● Document passage:
2006-10-26 09:50:57

by Magnus Damm

[permalink] [raw]
Subject: [PATCH] Kdump: Align 64-bit ELF crash notes correctly (x86_64, powerpc)

Kdump: Align 64-bit ELF crash notes correctly (x86_64, powerpc)

The current ELF code aligns data to 32-bit addresses, regardless if ELFCLASS32
or ELFCLASS64 is used. This works well for the 32-bit case, but for 64-bit
notes we should (of course) align to 64-bit addresses. At least if we intend
to follow the "ELF-64 Object File Format, Version 1.5 Draft 2, May 27, 1998".

Unfortunately this change affects 3 pieces of code:
- The regular Linux kernel: See x86_64 and powerpc changes below.
- The "crash" kernel: Needs to align properly when merging notes, see below.
- The utilities that read the vmcore files: Crash, GDB and so on.

I am sure that this change will cause all sorts of trouble if someone is using
a certain combination of kernels and tools, but I believe the best long-term
solution is simply to fix this properly as soon as possible and live with the
fact that 64-bit vmcore files may have been broken up until now.

Signed-off-by: Magnus Damm <[email protected]>
---

Compiles on x86_64, powerpc code only dry-coded.
Applies on top of 2.6.19-rc3.

arch/powerpc/kernel/crash.c | 18 +++++++++++-------
arch/x86_64/kernel/crash.c | 14 +++++++-------
fs/proc/vmcore.c | 4 ++--
3 files changed, 20 insertions(+), 16 deletions(-)

--- 0001/arch/powerpc/kernel/crash.c
+++ work/arch/powerpc/kernel/crash.c 2006-10-26 17:09:33.000000000 +0900
@@ -41,12 +41,16 @@
#define DBG(fmt...)
#endif

+#define ELF_ALIGN(x) ((x + (sizeof(elf_addr_t) - 1)) \
+ & ~(sizeof(elf_addr_t) - 1))
+
/* This keeps a track of which one is crashing cpu. */
int crashing_cpu = -1;
static cpumask_t cpus_in_crash = CPU_MASK_NONE;
cpumask_t cpus_in_sr = CPU_MASK_NONE;

-static u32 *append_elf_note(u32 *buf, char *name, unsigned type, void *data,
+static unsigned char *
+append_elf_note(unsigned char *buf, char *name, unsigned type, void *data,
size_t data_len)

● Information supplied:
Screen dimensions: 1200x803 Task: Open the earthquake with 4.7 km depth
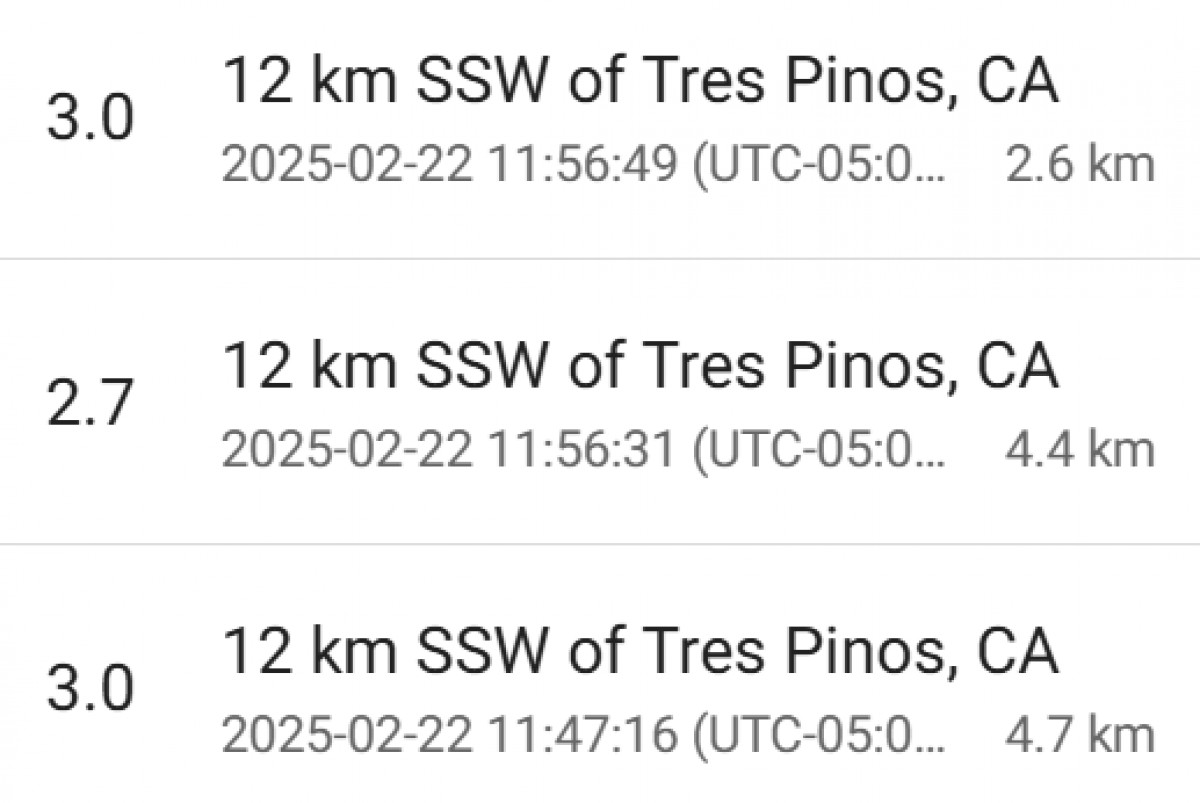(x=600, y=692)
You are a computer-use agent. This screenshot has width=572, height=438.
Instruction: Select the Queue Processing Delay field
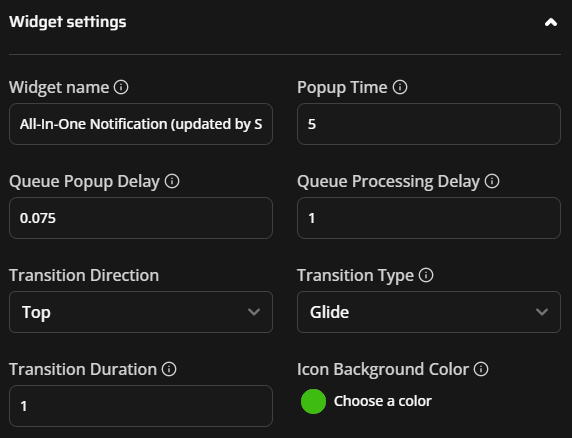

● Actions to take:
1) According to the Kdump patch, which kernel release does the change apply on top of?
2) List every file path that the Kdump patch's change summary shows as modified.
The lines have no connection to the Kdump patch.

● Final results:
1) 2.6.19-rc3

2)
arch/powerpc/kernel/crash.c
arch/x86_64/kernel/crash.c
fs/proc/vmcore.c